Are Identity Thieves Targeting Idiot Employees?

Consumer Affairs raises an interesting question in its summary of the theft of 26 million social security numbers on a burgled laptop: are these targeted thefts?

Companies fail time and time again to protect our most sensitive data and we’re learning our lesson: we know that our identity being stolen, our bank accounts being drained is as close to happening as firewall left unsecured, one CD forgotten in an airplane pocket, one disgruntled waiter walking away with our credit card number. The average American is a lot more savvy now: everyone knows now that there’s no reason at all for Radio Shack to need your telephone number when you buy a transistor radio; Best Buy doesn’t need your address when you pick up a Sopranos DVD. We shred our credit card statements; we deny companies our social security numbers when they don’t actually need them. We’re closing the security hole of our unwarranted trust in companies.

As an individual entity, then, the average consumer is much less of a target for fraud or identity theft than they ever were before. Yet companies like Verizon, Hewlett- Packard, Ford and now a government agency keep on “losing” laptops that make that extra vigilance worthless. These companies would like us to believe that the laptops are being stolen for their resale value, but is it so hard to believe that criminals are specifically targeting the thoughtless jackasses at these companies who keep putting millions of us at risk by bringing home their work?

What do you guys think?

Comments

Edit Your Comment

  1. GenXCub says:

    If criminals wanted to steal something of comparable value, they’d just steal a car, or your stereo system. I think the majority of laptop thefts are for the hope of committing identity theft with the information inside, however, I’d guess that a low percentage of these laptop criminals have the wherewithall to get around any real security on the system, at which point it becomes a laptop sold for its own hardware value.

    that being said, with so many laptops that are stolen in this country, it only takes a few of them to be exploited to be disastrous for peoples’ security.

    Are they targeting dumb people? Yes. Can they really do anything with the data? Only some of the time. That’s my hypothesis.

  2. Bubba Barney says:

    Where I work, people rarely take laptops home because most of our applications are web based, and can be accessed from just about anywhere with a login and user ID.

    I think that is a safer policy then letting your employees take sensitive data home.Luckily I haven’t heard of an incident in the entire company of that happening [lost personal info].

  3. matto says:

    Laptops get stolen a lot. You really cant beat them for value to stealability ratio, and the resale value is pretty good, too.

    I think most of these thefts are commited by your garden variety lout, not some Bond-movie villain. (hello, Ernst!)

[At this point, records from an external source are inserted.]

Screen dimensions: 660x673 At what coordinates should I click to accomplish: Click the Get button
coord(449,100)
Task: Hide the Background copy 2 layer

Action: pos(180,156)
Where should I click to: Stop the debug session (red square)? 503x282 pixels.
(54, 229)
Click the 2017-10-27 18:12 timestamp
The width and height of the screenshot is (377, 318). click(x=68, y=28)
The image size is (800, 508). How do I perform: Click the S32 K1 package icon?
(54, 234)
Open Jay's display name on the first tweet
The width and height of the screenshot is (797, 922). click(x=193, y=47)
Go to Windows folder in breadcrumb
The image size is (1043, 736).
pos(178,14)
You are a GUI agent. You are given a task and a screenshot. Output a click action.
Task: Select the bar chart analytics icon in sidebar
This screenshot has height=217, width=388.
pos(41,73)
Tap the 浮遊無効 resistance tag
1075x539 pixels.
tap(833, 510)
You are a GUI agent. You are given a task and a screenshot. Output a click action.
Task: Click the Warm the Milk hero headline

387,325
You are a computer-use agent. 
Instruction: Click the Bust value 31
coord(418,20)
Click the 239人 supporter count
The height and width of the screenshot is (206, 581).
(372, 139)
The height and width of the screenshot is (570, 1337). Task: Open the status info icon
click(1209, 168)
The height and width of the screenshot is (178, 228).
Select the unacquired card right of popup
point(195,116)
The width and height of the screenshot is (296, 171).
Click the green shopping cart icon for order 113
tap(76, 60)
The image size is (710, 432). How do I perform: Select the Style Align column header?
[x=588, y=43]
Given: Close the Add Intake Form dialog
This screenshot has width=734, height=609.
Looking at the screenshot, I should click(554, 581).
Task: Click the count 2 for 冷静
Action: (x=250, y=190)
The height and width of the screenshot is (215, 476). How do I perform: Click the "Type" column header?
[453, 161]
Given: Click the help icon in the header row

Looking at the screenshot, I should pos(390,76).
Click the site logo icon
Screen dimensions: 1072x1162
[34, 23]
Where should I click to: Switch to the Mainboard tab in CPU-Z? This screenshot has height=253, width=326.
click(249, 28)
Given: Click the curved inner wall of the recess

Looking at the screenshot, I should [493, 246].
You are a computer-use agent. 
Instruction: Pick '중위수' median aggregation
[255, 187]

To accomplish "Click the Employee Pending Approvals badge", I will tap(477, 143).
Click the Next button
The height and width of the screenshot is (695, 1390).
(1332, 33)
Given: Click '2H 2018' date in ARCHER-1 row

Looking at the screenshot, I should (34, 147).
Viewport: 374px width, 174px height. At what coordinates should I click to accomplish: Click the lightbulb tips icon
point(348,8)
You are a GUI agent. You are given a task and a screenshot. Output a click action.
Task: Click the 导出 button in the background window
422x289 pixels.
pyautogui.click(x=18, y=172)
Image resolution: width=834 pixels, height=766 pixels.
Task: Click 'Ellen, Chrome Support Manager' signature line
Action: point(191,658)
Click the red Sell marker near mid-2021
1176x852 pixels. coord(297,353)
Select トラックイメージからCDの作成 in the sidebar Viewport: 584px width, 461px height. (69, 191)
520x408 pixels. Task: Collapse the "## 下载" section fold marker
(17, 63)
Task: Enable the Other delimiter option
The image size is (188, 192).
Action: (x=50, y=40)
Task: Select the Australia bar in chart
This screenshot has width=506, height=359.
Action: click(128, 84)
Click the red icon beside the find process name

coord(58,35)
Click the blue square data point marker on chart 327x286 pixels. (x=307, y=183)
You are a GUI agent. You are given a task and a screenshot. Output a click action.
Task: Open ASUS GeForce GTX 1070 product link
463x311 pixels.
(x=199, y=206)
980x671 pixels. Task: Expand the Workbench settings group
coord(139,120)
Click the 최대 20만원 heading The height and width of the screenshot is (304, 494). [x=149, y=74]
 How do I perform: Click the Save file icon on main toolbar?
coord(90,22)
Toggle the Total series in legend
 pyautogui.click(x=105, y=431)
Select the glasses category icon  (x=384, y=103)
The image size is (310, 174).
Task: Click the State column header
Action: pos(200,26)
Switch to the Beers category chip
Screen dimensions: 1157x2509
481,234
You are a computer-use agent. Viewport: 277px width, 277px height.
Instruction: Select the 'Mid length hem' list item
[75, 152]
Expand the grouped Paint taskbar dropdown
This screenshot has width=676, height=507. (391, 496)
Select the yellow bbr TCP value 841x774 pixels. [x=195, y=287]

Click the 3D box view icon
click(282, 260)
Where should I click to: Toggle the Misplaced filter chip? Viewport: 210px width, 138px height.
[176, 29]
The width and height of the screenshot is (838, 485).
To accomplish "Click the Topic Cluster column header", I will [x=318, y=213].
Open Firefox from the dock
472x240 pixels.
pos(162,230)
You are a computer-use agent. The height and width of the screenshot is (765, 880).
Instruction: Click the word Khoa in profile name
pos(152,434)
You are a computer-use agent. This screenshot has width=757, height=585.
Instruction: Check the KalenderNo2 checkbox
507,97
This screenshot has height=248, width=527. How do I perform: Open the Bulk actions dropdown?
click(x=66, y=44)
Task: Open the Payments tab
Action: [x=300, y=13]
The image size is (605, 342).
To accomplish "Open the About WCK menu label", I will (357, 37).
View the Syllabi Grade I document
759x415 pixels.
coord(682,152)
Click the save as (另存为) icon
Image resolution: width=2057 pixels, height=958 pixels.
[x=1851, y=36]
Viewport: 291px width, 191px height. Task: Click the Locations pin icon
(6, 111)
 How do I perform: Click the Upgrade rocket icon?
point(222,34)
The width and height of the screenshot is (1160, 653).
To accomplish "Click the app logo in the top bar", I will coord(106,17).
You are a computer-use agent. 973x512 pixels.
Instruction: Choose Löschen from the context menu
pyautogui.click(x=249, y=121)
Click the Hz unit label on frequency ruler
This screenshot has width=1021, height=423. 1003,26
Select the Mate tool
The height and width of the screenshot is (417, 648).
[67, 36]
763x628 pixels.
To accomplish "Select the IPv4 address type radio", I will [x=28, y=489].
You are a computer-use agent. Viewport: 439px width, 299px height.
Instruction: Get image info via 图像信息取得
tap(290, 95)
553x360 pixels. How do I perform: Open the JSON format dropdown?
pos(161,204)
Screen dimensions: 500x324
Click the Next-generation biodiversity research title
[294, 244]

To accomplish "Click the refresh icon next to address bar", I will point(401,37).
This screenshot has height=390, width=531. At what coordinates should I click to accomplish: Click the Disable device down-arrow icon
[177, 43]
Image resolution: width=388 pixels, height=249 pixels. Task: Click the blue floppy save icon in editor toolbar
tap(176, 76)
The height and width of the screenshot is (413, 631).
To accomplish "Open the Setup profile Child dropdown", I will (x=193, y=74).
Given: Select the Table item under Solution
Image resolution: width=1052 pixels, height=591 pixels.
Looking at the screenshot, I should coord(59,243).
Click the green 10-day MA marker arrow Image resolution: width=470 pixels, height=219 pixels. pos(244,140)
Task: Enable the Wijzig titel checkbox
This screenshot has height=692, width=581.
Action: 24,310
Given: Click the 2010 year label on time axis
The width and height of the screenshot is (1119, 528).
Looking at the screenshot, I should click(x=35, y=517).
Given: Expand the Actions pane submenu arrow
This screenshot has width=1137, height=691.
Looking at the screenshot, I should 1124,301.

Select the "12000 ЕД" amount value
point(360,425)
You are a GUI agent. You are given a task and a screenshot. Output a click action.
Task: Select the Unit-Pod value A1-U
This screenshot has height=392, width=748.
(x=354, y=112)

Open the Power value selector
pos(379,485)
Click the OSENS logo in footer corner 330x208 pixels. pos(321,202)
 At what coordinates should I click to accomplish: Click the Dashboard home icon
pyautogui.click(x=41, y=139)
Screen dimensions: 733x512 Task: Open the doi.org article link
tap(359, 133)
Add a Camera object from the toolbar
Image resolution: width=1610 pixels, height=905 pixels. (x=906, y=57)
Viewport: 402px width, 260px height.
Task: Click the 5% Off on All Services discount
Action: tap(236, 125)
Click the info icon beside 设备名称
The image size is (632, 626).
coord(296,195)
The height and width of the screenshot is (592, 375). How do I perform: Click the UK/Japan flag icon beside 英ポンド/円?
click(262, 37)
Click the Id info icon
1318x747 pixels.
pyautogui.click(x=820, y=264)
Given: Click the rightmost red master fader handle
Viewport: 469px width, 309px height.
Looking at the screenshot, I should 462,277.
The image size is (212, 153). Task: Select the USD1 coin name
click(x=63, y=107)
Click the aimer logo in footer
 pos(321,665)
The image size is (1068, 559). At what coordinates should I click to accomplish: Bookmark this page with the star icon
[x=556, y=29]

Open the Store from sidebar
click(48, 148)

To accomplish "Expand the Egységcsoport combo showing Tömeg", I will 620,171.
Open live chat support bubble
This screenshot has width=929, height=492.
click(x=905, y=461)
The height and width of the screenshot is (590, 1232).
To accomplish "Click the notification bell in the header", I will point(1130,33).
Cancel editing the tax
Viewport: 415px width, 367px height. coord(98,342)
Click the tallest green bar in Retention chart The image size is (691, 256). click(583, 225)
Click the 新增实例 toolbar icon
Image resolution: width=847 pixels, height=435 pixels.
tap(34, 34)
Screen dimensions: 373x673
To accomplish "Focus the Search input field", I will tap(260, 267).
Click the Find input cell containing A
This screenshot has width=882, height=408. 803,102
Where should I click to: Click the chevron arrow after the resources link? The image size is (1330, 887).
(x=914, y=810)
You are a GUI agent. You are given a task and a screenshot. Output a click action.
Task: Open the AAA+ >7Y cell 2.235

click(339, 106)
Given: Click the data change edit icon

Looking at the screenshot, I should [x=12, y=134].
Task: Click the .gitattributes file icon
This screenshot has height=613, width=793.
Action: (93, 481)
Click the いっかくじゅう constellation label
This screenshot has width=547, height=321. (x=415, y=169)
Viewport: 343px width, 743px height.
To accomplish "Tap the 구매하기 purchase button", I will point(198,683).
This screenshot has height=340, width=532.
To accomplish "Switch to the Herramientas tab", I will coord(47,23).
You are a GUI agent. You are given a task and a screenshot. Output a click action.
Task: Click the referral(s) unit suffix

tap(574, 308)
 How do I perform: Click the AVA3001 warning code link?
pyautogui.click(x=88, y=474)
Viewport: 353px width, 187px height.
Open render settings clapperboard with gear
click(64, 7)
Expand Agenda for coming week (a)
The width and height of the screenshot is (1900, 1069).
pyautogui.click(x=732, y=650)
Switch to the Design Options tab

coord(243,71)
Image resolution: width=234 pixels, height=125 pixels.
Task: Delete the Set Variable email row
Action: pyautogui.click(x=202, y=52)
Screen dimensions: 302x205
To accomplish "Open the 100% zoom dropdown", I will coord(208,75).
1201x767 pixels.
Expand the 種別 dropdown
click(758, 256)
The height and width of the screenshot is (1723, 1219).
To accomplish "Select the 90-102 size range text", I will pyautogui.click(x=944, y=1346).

    That doesn’t mean the simps losing them shouldn’t be strung up and beaten, though.

  4. AcidReign says:

    …..Yeah. Pick a laptop lying on the table at Starbucks, and you can get at least $100 for it. Most thieves are going to not risk phone-home software. They’re going to do a bios reset, boot off CD, format, and load it up with bootleg software. Then you’ll see it in a flea-market somewhere for $500 or more.

    …..Beating the XP password system to actually get Windows to load up is probably going to take a working knowledge of how to use a Linux boot-CD. On the other hand, I have seen corporate PCs where the administrator password is something like “admin,” “9999,” and “1234.”

  5. Ben Popken says:

    B writes:

    “Per your story on the theft of laptops, I don’t think that the thefts are targeted. If they were, then the person with the laptop was doubly stupid. First, for removing the laptop from a secure area and keeping it where it is less secure and secondly, if they had let anyone know the contents of that laptop so that someone might want to steal it. I think that there should be some very serious investigations on these thefts and the people who are responsible for it.

    Like others, I am very careful with my personal security and work to stop things like identity theft from happening. So when the FedEx letter arrived a few weeks ago from Fidelity Investments telling me that someone there had a notebook stolen and that my personal information might be in jeopardy, I was rather upset, so I took the steps to remove myself from Fidelity Investments system.

    After this happened, I began the process of moving my investment funds to another company, one which I hope has more responsibility and intelligence when it comes to data security. With the ability to view databases over the Internet or by secure wire, there is no reason, EVER, that a database of information should be moved to a single, movable, unsecured device.

    Can you imagine the financial effect it would have if every who was put at risk removed their funds from Fidelity Investments? Imagine that 50,000 Hewlett-Packard employees who have an average of $100,000 in their portfolios, which would amount to $5,000,000,000 in assets, moved their funds. That would be a very severe blow to Fidelity’s financial position, one that could drive the company out of business and wake other companies up to the reality of these situations.

  6. LLH says:

    seriously, if you’re buying the “story” of the guy with 26 million peoples information on his laptop getting stolen…let’s disect this a second. why would he, one person, have such sensitive info on something that is mobile? my guess is either it’s a cover story for a MAJOR breach of security OR a cover up for the release of said information on purpose. that kind of database is not something you just have in your address book in your email software. i smell a great big datamining/trolling rat (as if GWB knows what those words even mean).